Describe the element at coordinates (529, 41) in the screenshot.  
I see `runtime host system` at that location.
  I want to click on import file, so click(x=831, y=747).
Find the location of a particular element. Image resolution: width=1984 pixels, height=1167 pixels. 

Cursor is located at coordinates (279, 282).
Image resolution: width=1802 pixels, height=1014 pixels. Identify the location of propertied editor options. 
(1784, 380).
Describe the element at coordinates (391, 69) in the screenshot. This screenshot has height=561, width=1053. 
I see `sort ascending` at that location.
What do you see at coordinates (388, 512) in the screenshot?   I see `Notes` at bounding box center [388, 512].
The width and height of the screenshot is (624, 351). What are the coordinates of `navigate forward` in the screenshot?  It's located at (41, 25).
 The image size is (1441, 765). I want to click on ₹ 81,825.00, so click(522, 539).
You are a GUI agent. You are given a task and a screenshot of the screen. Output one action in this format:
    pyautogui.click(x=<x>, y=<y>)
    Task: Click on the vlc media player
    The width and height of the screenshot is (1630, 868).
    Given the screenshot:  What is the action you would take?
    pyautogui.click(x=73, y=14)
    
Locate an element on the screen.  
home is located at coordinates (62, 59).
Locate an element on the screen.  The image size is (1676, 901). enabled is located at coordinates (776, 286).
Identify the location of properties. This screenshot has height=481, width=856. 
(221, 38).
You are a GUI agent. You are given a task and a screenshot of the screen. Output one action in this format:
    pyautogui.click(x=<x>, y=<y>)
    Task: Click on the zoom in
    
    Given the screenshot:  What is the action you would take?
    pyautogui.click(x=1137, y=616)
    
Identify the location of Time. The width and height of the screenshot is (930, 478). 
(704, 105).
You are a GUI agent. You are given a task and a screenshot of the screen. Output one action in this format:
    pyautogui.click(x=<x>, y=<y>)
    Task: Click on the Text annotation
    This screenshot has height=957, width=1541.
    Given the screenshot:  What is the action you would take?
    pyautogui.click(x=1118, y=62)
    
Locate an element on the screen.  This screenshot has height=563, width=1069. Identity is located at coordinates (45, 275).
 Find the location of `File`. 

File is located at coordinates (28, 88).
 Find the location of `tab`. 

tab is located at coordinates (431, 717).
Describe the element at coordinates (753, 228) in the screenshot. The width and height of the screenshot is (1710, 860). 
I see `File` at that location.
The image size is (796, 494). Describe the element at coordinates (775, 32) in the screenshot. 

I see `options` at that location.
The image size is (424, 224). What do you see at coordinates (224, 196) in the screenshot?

◆ **AIM**: Rewrite the listing above, changing each occurrence of "Describe" to "Explain" and leaving everything else unchanged.

◆ **TASK RESULT**:
Explain the element at coordinates (529, 41) in the screenshot.  
I see `runtime host system` at that location.
  I want to click on import file, so click(x=831, y=747).
Find the location of a particular element. Image resolution: width=1984 pixels, height=1167 pixels. 

Cursor is located at coordinates (279, 282).
Image resolution: width=1802 pixels, height=1014 pixels. Identify the location of propertied editor options. 
(1784, 380).
Explain the element at coordinates (391, 69) in the screenshot. This screenshot has height=561, width=1053. 
I see `sort ascending` at that location.
What do you see at coordinates (388, 512) in the screenshot?   I see `Notes` at bounding box center [388, 512].
The width and height of the screenshot is (624, 351). What are the coordinates of `navigate forward` in the screenshot?  It's located at (41, 25).
 The image size is (1441, 765). I want to click on ₹ 81,825.00, so click(522, 539).
You are a GUI agent. You are given a task and a screenshot of the screen. Output one action in this format:
    pyautogui.click(x=<x>, y=<y>)
    Task: Click on the vlc media player
    The width and height of the screenshot is (1630, 868).
    Given the screenshot:  What is the action you would take?
    pyautogui.click(x=73, y=14)
    
Locate an element on the screen.  
home is located at coordinates (62, 59).
Locate an element on the screen.  The image size is (1676, 901). enabled is located at coordinates (776, 286).
Identify the location of properties. This screenshot has height=481, width=856. 
(221, 38).
You are a GUI agent. You are given a task and a screenshot of the screen. Output one action in this format:
    pyautogui.click(x=<x>, y=<y>)
    Task: Click on the zoom in
    
    Given the screenshot:  What is the action you would take?
    pyautogui.click(x=1137, y=616)
    
Identify the location of Time. The width and height of the screenshot is (930, 478). 
(704, 105).
You are a GUI agent. You are given a task and a screenshot of the screen. Output one action in this format:
    pyautogui.click(x=<x>, y=<y>)
    Task: Click on the Text annotation
    This screenshot has height=957, width=1541.
    Given the screenshot:  What is the action you would take?
    pyautogui.click(x=1118, y=62)
    
Locate an element on the screen.  This screenshot has height=563, width=1069. Identity is located at coordinates (45, 275).
 Find the location of `File`. 

File is located at coordinates (28, 88).
 Find the location of `tab`. 

tab is located at coordinates (431, 717).
Explain the element at coordinates (753, 228) in the screenshot. The width and height of the screenshot is (1710, 860). 
I see `File` at that location.
The image size is (796, 494). Explain the element at coordinates (775, 32) in the screenshot. 

I see `options` at that location.
The image size is (424, 224). What do you see at coordinates (224, 196) in the screenshot?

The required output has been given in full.